Untuk itu para pakar dan sustainability tourism sepakat kalau industri pariwisata memerlukan penanganan khusus dalam perencanaan dan pemulihan pasca-bencana. Kedua akibat bencana tersebut, baik negatif maupun positif, tetap membutuhkan penanganan sebelum, saat, dan sesudah terjadinya. Ada beberapa alasan mengapa industri pariwisata memerlukan penanganan khusus terkait dengan bencana alam.
Industri pariwisata melibatkan banyak orang, baik itu pekerja, penduduk lokal, maupun wisatawan yang sama-sama terancam ketika sebuah destinasi terkena bencana.
Perilaku wisatawan di sebuah destinasi tidak dapat diprediksi, sehingga sulit untuk mengontrol terjadinya bencana. Hal ini menciptakan kebutuhan yang kuat untuk mendapatkan informasi yang dapat diakses dengan mudah di daerah terpencil dan di seluruh daerah tujuan secara keseluruhan.
Dalam banyak kasus, wisatawan tidak berbicara bahasa lokal dan tidak dapat dengan mudah menemukan petunjuk tentang bagaimana berperilaku dalam penanganan bencana.
Banyak destinasi wisata yang berada di daerah keindahan alam, seperti garis pantai, gunung, sungai, dan danau di mana ada risiko dan bahaya yang lebih besar untuk terkena dan terdampak bencana alam.
Wisatawan memiliki sedikit pengetahuan tentang tempat yang mereka kunjungi, bahkan kurang begitu tahu tentang bagaimana untuk bereaksi, ke mana harus pergi, siapa yang harus diajak bicara, dan bagaimana prosedur darurat ketika berada pada sebuah destinasi yang mengalami bencana.
Industri pariwisata adalah industri multi sektor yang saling berkaitan, sehingga tidak mudah merespon bencana. Ini juga menekankan perlunya suatu sistem informasi di seluruh industri yang tersedia untuk semua jenis perusahaan yang dapat digunakan dalam menghadapi bencana. Atau perencanaan pembangunan pariwisata teritegrasi.

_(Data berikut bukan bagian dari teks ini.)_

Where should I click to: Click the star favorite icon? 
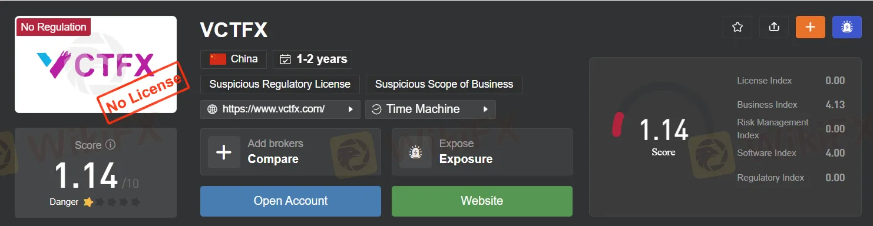click(737, 27)
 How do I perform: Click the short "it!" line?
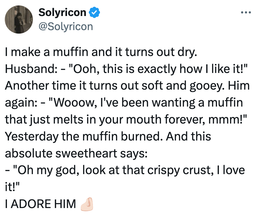pos(11,187)
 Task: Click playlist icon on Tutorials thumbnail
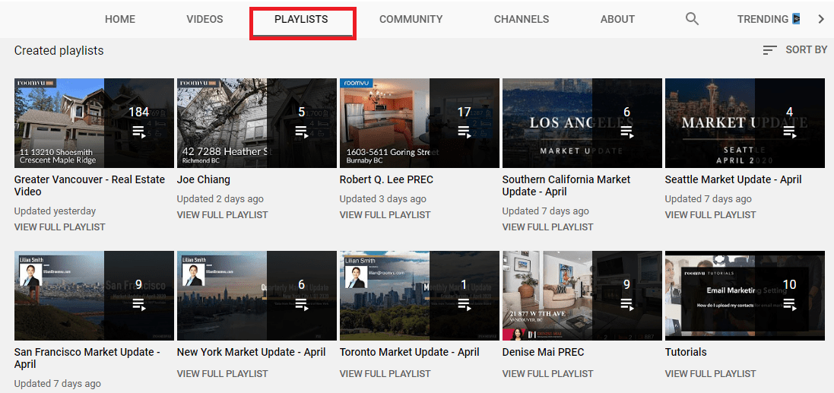[790, 305]

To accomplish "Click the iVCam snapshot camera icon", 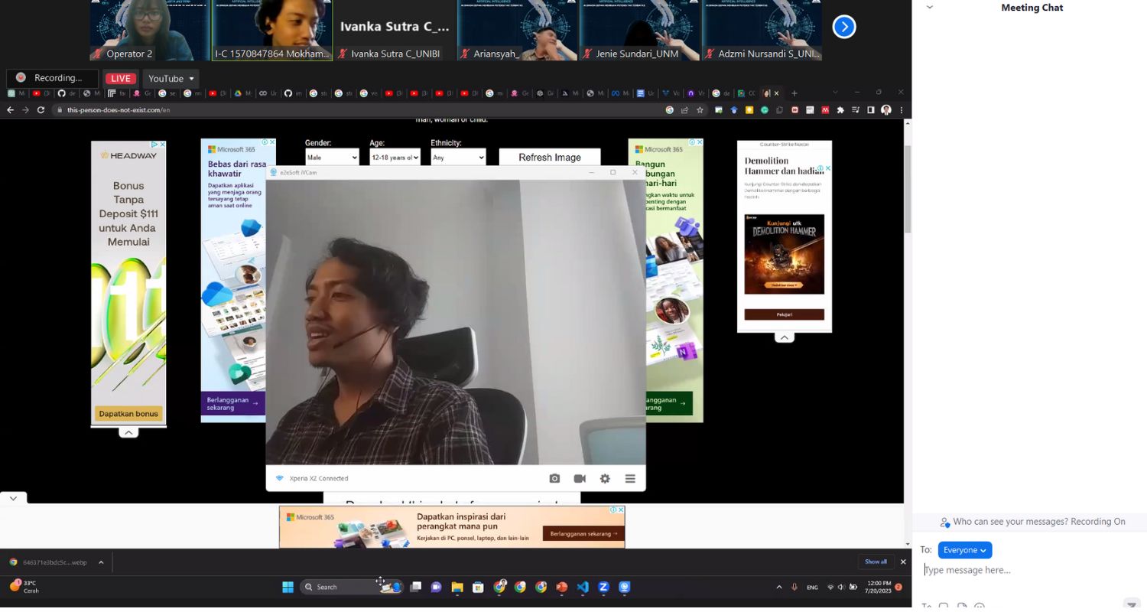I will point(554,479).
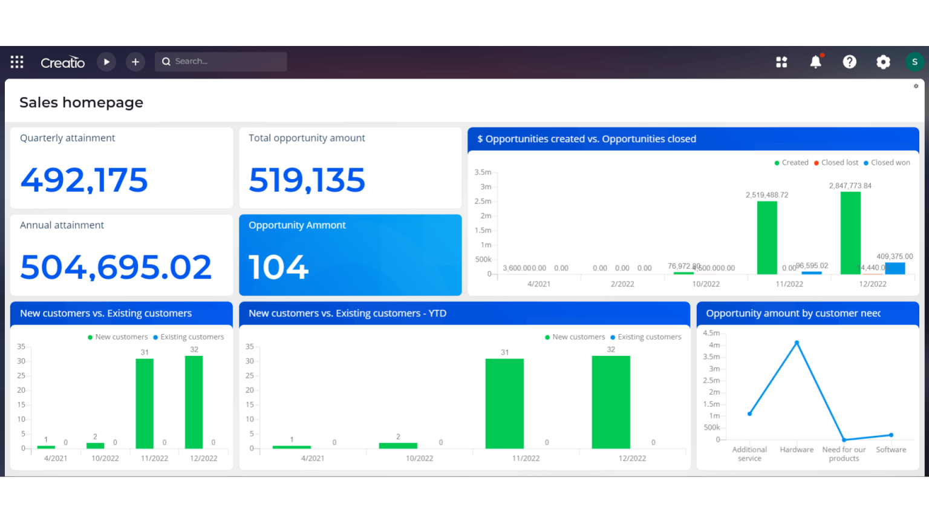Open help using the question mark icon

click(x=849, y=61)
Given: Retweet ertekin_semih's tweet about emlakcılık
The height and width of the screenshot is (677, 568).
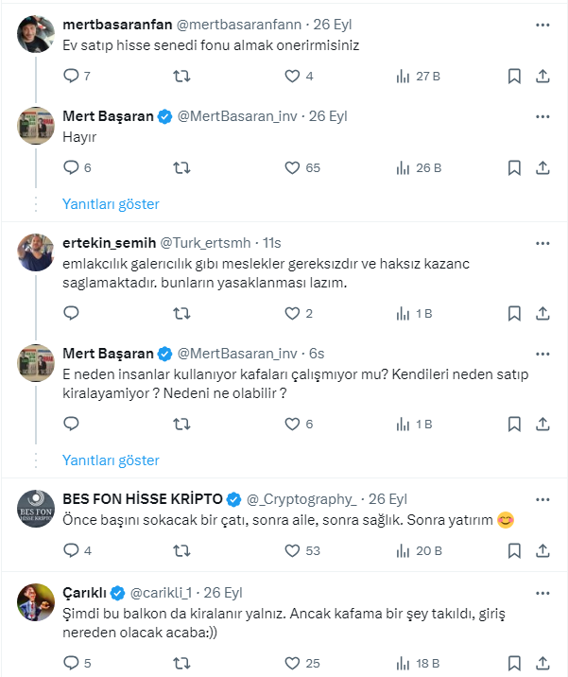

Alasan-alasan di atas menekankan perlunya stakeholders sebuah destinasi membuat sistem pengelolaan pengetahuan dan informasi bencana yang bisa dikomunikasikan dengan baik dan benar kepada wisatawan dan para pemangku kepentingan lainnya, seperti pekerja wisata dan penduduk lokal, sehingga kerusakan dan korban jiwa bisa diminimalisir. Sebuah destinasi akan mendapatkan manfaat dari sistem pengelolaan pengetahuan dan informasi yang digunakan untuk menangani bencana secara efektif.
Global Sustainable Tourism Criteria (GSTC) dan World Tourism Organization (WTO) serta UU Nomor 10 tentang Kepariwisataan menjabarkan secara jelas dan terperinci kerangka kerja untuk sistem pengelolaan pengetahuan dan informasipada Tourism Disaster Management. Ada lima tahapan kerangka kerja berdasarkan proses terbentuknya bencana, yakni pre-event, prodromal (disaster imminent), emergency, intermediate, dan long term recovery. Masing-masing tahap terkait dengan unsur-unsur pengelolaan bencana, seperti pendahulu, mobilisasi, pemulihan, rekontruksi, dan evaluasi.
Sehingga jika hal ini terus dan terus dilakukan dalam konteks adaptasi dampak bencana maka keberlanjutan destinasi dan giat pelaku pariwisata akan terus berjalan dengan baik.